New Hanover County Board of Commissioners Chairman Woody White sent an email to town and state officials this morning forwarding the concerns of a resident on Waynick Boulevard who believes the current 35 mph speed limit poses a safety risk, requesting a seasonal change to 25 mph. The woman sent the request to White, who then asked the North Carolina Department of Transportation to examine the request. White said he wasn’t pressing the issue and would let town officials decide if it was a problem that needed addressing.
However, Mayor Bill Blair said that the town would have to examine whether there is a safety issue with speeding on Waynick Boulevard, where parking lines the west side of the street with frequent pedestrian crossings.
In her email to White, the woman who owns a beach house on Waynick Boulevard referenced safety concerns with crossing the beach.
Blair said other residents may not want the slower speed limit, adding that he couldn’t recall a recent incident where a pedestrian has been struck on Waynick Boulevard. Blair said he recalled the June 2016 hit-and-run of a woman on a bicycle on Waynick Boulevard, but said that bicycle safety was a different problem from the pedestrian safety issue the woman raised in her email.
In her email, the woman said that people parking on the west side of Waynick Boulevard had to run to safely cross the road to reach the piers and beach, adding: “The elderly have a real struggle to cross Waynick.”
“Thousands of folks will be crossing this highway as beach goers with coolers, gear, and children. You will observe that you have to run for your life to cross Waynick.
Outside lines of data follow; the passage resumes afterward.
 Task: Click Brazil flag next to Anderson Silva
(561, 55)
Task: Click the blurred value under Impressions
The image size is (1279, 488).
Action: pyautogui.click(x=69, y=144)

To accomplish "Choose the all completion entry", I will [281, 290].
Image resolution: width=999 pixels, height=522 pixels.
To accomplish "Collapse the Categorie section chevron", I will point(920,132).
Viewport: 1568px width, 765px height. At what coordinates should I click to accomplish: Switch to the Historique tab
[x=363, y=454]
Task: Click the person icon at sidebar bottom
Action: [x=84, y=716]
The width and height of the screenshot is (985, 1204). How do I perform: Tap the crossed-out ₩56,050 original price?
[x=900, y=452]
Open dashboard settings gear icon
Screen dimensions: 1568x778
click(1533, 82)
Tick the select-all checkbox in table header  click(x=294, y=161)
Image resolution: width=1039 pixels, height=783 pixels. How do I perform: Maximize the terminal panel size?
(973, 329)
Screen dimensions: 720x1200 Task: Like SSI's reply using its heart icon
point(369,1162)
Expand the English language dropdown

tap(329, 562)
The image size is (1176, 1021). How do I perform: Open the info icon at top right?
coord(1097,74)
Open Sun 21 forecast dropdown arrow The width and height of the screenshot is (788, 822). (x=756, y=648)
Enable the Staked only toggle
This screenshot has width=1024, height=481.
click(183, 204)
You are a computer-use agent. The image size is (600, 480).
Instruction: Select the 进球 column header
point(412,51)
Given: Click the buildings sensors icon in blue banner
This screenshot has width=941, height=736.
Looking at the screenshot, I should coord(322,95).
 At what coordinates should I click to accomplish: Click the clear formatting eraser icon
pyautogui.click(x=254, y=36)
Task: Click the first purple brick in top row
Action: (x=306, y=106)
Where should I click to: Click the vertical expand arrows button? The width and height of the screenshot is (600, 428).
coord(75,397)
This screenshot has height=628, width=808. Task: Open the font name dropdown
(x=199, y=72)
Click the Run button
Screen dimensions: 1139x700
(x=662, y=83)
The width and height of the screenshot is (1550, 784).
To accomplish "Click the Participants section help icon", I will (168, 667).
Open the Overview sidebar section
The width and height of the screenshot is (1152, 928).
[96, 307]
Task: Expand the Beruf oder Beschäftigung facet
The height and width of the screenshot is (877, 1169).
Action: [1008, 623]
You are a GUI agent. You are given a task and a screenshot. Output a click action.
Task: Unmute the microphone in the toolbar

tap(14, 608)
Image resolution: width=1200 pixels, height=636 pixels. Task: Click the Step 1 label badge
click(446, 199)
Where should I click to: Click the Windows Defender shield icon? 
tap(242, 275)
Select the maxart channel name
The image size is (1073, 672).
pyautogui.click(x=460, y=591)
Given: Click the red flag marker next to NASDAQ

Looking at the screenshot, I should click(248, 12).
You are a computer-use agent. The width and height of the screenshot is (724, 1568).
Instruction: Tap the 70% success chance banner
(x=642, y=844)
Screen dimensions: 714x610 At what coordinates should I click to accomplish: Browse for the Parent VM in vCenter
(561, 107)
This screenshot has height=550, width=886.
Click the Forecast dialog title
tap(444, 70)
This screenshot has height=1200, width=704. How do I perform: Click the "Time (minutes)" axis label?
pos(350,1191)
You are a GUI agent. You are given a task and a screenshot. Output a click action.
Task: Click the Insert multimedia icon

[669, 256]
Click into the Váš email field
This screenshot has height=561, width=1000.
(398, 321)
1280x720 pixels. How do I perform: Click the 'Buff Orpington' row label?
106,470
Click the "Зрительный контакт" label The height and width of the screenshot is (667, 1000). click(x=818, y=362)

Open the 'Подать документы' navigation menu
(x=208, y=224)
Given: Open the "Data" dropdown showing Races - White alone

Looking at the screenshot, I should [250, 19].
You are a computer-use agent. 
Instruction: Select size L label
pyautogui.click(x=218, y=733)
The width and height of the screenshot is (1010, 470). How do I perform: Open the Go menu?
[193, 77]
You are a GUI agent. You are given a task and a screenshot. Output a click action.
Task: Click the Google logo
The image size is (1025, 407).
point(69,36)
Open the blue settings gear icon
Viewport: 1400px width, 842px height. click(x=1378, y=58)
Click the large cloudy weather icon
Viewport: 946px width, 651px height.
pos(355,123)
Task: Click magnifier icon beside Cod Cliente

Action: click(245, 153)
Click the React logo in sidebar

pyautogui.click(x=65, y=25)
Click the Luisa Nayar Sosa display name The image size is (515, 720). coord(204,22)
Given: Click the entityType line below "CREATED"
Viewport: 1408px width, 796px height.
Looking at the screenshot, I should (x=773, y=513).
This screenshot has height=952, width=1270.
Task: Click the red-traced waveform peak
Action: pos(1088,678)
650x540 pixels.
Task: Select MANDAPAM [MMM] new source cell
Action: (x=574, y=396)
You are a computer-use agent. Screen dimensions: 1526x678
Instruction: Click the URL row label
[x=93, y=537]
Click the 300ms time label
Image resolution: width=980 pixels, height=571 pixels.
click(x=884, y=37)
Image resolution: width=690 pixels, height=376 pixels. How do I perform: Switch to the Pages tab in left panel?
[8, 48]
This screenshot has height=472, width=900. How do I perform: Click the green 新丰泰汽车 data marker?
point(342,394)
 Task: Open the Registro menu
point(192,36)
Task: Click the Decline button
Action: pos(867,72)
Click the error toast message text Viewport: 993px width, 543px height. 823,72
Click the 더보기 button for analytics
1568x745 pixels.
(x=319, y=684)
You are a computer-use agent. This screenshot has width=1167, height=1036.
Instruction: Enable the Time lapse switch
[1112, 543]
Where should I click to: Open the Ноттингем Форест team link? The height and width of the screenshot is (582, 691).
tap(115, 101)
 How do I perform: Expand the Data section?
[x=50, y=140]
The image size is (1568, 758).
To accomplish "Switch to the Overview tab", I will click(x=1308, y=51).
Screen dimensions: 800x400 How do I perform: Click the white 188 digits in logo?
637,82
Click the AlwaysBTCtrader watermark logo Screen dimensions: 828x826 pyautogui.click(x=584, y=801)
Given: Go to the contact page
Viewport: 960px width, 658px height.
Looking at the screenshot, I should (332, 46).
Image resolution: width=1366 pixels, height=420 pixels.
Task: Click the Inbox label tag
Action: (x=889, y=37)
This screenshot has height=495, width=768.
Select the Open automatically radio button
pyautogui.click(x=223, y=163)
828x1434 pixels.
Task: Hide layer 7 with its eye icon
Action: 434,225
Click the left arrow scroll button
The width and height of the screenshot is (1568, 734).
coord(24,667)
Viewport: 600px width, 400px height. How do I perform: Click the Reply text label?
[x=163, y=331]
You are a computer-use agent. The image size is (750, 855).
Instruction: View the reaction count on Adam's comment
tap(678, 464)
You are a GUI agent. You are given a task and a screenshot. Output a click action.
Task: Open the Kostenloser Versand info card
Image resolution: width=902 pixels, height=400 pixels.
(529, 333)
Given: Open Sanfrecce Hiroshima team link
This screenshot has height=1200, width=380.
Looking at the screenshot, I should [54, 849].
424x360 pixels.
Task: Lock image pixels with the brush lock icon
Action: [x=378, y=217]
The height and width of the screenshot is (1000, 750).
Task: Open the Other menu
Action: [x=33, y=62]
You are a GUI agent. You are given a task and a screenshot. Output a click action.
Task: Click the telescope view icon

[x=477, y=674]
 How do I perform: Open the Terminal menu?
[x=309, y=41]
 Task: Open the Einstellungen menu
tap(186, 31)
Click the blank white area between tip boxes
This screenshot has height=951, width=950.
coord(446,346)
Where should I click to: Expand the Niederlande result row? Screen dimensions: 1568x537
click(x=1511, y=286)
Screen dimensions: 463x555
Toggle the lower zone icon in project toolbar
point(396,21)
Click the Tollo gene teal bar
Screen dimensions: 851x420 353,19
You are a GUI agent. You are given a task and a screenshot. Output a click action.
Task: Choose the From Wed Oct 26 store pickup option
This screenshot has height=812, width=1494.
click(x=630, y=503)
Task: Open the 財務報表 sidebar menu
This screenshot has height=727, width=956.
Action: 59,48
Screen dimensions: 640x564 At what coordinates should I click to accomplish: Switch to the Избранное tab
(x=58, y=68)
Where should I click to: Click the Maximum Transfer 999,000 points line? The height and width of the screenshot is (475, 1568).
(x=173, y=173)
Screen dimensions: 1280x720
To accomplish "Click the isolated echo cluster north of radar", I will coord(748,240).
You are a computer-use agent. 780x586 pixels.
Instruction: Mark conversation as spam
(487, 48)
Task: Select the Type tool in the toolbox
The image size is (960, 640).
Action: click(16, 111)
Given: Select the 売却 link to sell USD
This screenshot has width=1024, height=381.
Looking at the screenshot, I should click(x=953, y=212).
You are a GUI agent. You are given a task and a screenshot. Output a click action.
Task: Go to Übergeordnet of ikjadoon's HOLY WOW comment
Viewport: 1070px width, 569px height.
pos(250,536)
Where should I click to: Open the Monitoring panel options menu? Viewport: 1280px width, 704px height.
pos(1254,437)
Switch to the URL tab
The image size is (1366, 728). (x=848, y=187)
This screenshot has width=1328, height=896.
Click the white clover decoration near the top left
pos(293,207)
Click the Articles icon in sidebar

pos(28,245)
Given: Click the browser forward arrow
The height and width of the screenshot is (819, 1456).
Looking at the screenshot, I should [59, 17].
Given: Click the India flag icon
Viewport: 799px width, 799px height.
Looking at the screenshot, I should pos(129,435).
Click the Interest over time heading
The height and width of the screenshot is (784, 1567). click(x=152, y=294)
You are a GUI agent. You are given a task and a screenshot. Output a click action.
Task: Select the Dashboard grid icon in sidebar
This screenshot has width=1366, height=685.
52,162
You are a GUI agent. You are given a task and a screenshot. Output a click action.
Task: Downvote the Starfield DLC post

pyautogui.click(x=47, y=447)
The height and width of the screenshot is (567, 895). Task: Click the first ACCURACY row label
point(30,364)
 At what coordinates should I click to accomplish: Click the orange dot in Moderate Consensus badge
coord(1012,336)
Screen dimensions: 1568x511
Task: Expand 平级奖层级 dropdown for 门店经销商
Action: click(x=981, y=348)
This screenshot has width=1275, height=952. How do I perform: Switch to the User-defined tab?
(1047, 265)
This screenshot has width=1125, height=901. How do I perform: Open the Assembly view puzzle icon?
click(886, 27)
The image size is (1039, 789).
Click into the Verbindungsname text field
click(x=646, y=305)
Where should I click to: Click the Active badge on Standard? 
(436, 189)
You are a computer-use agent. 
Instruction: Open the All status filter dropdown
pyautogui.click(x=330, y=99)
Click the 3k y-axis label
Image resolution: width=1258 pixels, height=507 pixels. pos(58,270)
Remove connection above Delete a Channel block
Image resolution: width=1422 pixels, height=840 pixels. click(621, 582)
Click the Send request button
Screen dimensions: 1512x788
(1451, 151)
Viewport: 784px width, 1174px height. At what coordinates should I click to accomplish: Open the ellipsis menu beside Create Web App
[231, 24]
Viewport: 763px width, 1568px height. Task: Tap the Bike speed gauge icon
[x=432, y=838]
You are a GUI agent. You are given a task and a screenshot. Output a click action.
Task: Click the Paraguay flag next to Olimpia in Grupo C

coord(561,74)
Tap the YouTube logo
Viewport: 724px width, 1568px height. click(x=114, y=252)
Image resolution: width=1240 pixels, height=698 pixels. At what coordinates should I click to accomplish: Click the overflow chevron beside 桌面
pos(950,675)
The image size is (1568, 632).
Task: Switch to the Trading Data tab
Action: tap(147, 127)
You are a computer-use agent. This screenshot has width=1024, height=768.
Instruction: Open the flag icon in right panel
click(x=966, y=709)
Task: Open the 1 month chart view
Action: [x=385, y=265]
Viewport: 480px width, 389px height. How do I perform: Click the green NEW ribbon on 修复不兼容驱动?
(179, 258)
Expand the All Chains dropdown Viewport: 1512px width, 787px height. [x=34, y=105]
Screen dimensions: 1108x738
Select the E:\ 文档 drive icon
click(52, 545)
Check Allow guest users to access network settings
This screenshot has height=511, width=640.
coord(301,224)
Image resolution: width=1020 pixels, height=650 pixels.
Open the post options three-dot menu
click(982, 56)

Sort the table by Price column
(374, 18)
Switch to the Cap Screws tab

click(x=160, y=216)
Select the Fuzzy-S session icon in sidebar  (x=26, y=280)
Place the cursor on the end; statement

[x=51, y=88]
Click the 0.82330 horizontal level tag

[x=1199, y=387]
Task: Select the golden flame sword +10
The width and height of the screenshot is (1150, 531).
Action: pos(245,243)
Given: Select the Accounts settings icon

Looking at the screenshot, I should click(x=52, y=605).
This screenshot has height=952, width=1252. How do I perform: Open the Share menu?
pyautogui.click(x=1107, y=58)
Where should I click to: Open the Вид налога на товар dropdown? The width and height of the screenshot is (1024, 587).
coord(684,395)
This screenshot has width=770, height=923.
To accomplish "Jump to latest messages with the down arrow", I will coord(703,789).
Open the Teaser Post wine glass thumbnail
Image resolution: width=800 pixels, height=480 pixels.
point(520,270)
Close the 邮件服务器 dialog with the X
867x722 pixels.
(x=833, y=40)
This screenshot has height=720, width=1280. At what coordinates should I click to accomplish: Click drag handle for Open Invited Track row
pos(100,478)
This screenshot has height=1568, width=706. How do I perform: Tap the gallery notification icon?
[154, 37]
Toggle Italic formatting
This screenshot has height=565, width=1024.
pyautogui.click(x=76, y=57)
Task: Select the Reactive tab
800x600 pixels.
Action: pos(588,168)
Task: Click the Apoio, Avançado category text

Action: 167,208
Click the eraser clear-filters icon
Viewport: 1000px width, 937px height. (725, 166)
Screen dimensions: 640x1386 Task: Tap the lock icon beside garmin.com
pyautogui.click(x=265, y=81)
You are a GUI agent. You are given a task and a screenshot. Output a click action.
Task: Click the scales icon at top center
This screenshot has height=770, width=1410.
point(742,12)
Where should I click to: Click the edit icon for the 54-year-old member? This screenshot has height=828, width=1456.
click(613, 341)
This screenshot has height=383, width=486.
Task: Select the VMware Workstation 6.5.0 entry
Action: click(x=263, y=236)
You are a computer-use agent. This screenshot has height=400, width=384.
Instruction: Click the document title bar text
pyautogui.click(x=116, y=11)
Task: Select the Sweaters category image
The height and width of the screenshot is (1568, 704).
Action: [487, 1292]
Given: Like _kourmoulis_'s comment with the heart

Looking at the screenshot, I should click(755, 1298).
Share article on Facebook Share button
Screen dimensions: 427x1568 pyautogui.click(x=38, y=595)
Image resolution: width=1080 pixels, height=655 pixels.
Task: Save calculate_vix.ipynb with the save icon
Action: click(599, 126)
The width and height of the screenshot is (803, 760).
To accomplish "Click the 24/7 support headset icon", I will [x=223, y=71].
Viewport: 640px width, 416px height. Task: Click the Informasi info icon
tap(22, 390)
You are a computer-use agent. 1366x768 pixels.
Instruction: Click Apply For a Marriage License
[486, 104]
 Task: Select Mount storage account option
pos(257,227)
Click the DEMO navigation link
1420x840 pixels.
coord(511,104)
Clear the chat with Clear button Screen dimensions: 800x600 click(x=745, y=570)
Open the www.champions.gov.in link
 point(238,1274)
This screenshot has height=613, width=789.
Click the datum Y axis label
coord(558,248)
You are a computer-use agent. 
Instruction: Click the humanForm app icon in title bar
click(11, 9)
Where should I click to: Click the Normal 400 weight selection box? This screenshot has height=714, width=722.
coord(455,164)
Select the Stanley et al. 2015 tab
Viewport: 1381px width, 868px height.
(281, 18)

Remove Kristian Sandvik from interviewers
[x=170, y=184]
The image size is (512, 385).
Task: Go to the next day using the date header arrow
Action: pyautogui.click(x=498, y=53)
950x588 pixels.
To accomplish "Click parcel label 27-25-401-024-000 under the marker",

Many families will be going to their piers with the same gear, running to cross safely,” the woman wrote to White. “Come spend ten minutes at our beach house over this busy weekend and you will see the need for a lower speed limit.”
Blair said that the town has tried to address pedestrian crossing through crosswalks, including adding high-visibility crosswalks to the street. Many pedestrian safety issues are due to people being distracted with their phones, Blair added.
He also said that a definition of “seasonal” would be necessary, as Wrightsville Beach experiences significant traffic in the months between the summer seasonal as well.
In his email to NCDOT division engineer Karen Collette, White asked about the formal process for examining this request and whether it had been studied before. He said he didn’t know if it had support from the town.
“There are other coastal communities that lower limits during peak tourism months, in areas that do not adversely affect traffic flow, and Waynick, I believe, would meet similar criteria for doing so here,” White wrote.
Blair said that Waynick Boulevard is a state road and that a formal request from the town was needed.
Lumina News was unable to reach the woman and, in the spirit of protecting online civility and a citizen’s right to communicate with their representative, has decided not to publish her name unless she wants to speak publicly on her concerns.